Footballers will require a minimum of three weeks’ complete rest between the 2019-20 and 2020-21 campaigns before starting pre-season training, the world players’ union has advised.
The suspension of leagues around the world due to the coronavirus pandemic has led to many competitions being forced to resume in the summer months when they would normally be between seasons.
The desire to play the full 2020-21 season as normal means that many competitions, such as the Premier League, will be looking to start up again in September.
Statement: Professional footballers must have safeguards to stop post-Covid-19 match overload, injuries.
— FIFPRO (@FIFPro) June 19, 2020
The Champions League and Europa League will not conclude until late August, and the first of the autumn’s ‘triple header’ international breaks is set to be played in early September, so it appears the two seasons will effectively overlap.

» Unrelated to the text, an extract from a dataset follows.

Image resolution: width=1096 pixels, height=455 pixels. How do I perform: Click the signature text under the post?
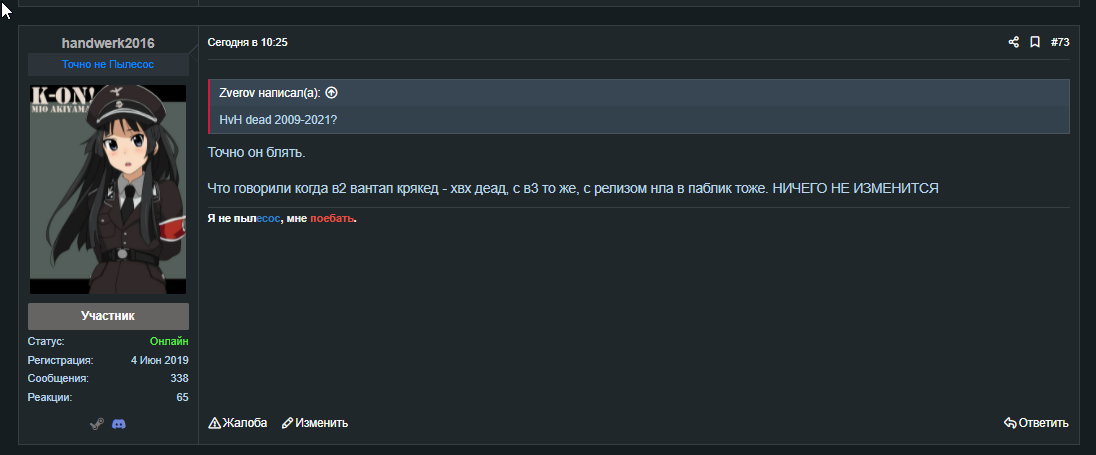(x=282, y=218)
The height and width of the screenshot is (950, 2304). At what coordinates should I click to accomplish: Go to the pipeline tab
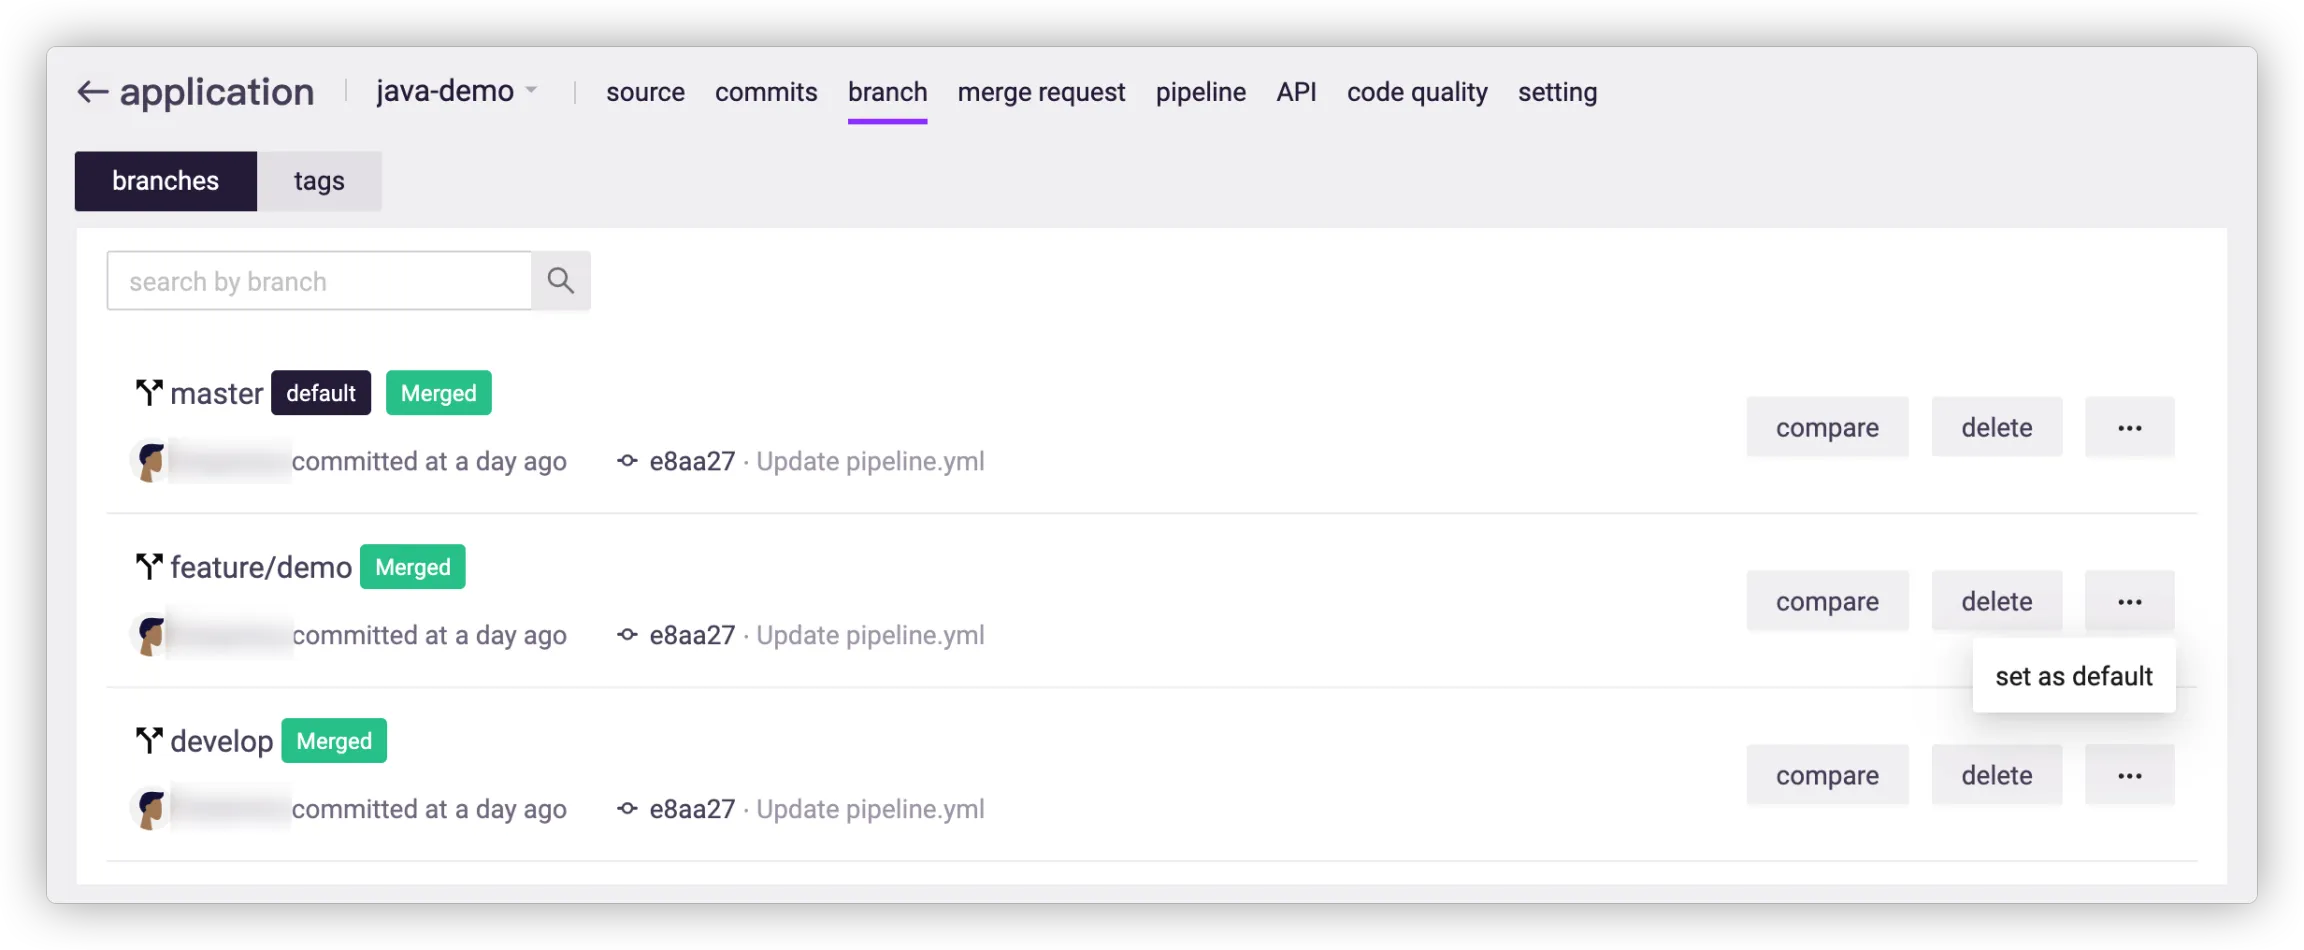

World players’ union FIFPRO has called for a series of safeguards to be put in place to limit the impact on its members.
A FIFPRO statement read: “A large percentage of elite-level footballers were already stretched by the match calendar even before the Covid-19 pandemic, with a lack of recovery time between games and insufficient mental and physical rest between seasons.
“Now, since the restart we are seeing a first spike in injuries because of insufficient preparation time and congested match schedules.
“Discussions on match calendar reforms so far have disregarded the responsibility to balance the needs of competition organisers with those of players.
“Leaving players’ workload management to individual decisions will lead to conflicts with their release for national team games, undue pressure on them to go beyond what is healthy and, ultimately, a decrease in the quality of competitions.”
FIFPRO recommends that in this unique situation players should still be afforded a minimum off-season break of three weeks before returning to training.
It also calls for a mandatory mid-season break of between 10 and 14 days and the establishment of workload management principles, highlighting that rates of injury increase concurrent with less than six days of rest between matches.
— Premier League (@premierleague) February 11, 2020
It is not yet clear whether the Premier League will be able to repeat the mid-season player break in 2020-21, which it introduced for the first time in February of this year.
There will also be question marks over which rounds of the Carabao Cup Premier League teams – particularly those involved in European competition – will be involved in, and whether the EFL’s knock-out tournament will still feature two-leg semi-finals.
FA Cup fifth-round replays were scrapped for the 2019-20 season to make room for the February mid-season break, and it remains to be seen whether the Football Association will face calls to scrap them for earlier rounds too, at least on a one-off basis.